(a) Field of the Invention
The present invention relates to a radio communication system, and in particular, to a 3-dimensional beam steering antenna system for focusing a radio beam at one spatial point so as to maximize signal transmission efficiency.
(b) Description of the Related Art
A new frequency resource, “millimeter-wave”, has a broad frequency band of 30˜300GHz and is emerging to cover future requirements of high speed multimedia communication applications.
For example, millimeter-wave systems' like LMDS and wireless LAN have been developed for 30 GHz, 60 GHz, etc. millimeter wave band communication services.
The millimeter wave technology also has important characteristics for imaging applications. The conventional imaging techniques use optical and microwave bands. If a new conceptual 3-dimensional imaging technology is developed in the millimeter wave band, it can be applied to various technical fields requiring high resolution 3-dimensional images, such as medical and engineering fields.
In spite of these merits, use of millimeter waves has a technical problem in that the output power of a millimeter wave-generating device is extremely limited because the device output power is inversely proportional to a square of a frequency according to the pf2 law, as shown in FIG. 1.
Also, compared with microwave technology, the millimeter wave technology is quite complex because of a very short wavelength, a high path loss, serious fading effects, and complex propagation characteristics which can contribute great difficulty in technology development thereof.
According to these shortcomings of the millimeter wave, received signals become weak as the frequency increases. Also, the millimeter wave technology has shortcomings in view of noise. Device gains of active devices used in a transceiver decrease and its noise factors increase, as the frequency increases. That is, the active device increases noise simultaneous with amplification of the signal. Accordingly, it is inevitable that the signal to noise ratio (SNR) is degraded when the signal passes through the active device. SNR is a significant factor for implementing radio communication systems such that the SNR should be lower than a threshold level for reliable data communication.
For overcoming these shortcomings of millimeter wave technology, a great deal of research has been undertaken around the world. However, most of it has focused on decreasing the noise at the device level and increasing the output power of the device. Another focus of research has been to decrease the interconnection loss between components and increase antenna gain by adapting a smart antenna system using a phased array.
To reduce the noise factor of the millimeter wave, however, a length of a gate should be reduced to 0.1˜0.2 μm through an e-beam lithography process, which is expensive. In spite of a reduction of the length of the gate to 0.1˜0.2 μm, SNR enhancement is only expected to an extent of about 1˜2dB. Also, to increase antenna gain, a physical size of the antenna should be increased. The increase of antenna size causes many problems in system construction, as well as increasing manufacturing costs.
Also, using superconductors can be considered for reducing loss. But in this case, the expected enhancement is still only about 1˜2dB.

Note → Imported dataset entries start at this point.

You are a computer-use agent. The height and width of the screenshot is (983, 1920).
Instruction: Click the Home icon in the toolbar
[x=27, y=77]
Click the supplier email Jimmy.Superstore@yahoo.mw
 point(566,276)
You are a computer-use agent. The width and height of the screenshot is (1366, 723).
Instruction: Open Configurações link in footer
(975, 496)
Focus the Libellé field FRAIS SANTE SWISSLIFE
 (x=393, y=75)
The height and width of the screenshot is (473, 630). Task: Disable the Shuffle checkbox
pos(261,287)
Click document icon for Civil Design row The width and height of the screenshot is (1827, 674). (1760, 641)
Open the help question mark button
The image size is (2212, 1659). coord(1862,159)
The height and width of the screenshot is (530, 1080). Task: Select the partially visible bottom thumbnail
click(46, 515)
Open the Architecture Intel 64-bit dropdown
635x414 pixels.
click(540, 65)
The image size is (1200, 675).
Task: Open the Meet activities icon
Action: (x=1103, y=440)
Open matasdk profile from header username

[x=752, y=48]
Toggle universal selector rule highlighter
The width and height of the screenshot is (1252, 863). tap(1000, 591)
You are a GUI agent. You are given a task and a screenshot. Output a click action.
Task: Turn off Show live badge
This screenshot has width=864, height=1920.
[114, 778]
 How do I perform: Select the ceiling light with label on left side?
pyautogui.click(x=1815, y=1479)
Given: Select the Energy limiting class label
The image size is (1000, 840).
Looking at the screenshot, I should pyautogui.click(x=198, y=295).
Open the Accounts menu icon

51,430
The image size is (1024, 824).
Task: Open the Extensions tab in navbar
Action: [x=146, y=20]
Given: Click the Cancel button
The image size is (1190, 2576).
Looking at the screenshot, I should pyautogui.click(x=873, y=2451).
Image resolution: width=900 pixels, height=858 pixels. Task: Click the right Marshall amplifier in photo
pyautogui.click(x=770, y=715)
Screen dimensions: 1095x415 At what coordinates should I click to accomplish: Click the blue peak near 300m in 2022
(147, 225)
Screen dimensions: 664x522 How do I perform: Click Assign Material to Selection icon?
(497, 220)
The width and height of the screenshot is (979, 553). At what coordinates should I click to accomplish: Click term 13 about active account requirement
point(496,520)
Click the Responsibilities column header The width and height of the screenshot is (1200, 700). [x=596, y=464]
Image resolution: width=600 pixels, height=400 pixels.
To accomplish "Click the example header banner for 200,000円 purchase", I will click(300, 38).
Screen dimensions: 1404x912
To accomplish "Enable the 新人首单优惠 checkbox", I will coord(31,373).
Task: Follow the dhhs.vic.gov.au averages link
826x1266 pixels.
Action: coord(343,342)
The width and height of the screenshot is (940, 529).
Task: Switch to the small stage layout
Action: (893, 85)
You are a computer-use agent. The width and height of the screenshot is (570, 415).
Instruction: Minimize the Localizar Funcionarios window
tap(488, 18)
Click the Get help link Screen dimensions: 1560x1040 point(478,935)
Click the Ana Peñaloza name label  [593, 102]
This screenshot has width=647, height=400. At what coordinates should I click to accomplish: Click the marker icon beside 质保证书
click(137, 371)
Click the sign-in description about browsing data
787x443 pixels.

The smart antenna system forms a two-dimensional beam and steers the beam, and this is a prior art technology of the 3-dimensional beam steering system of the present invention. Many research laboratories around world have devoted years of experience and research to the smart antenna system such that reception-signal-detecting antennas for a low frequency system can be commercialized so as to be used in mobile communication systems. However, the utilization of the smart antenna manufactured at the present technology level to the base station has both economical and communication quality problems. These problems may not be substantially solved using the conventional and presently-studied smart antenna technologies that depend on sensing a 2-dimensional direction. Also, a notable enhancement of the SNR of millimeter wave communication cannot be expected with this kind of approach in view of the Friis formula in which the power of the received signal is proportional to the antenna gain and inversely proportional to the square of the distance between the transmitter and receiver.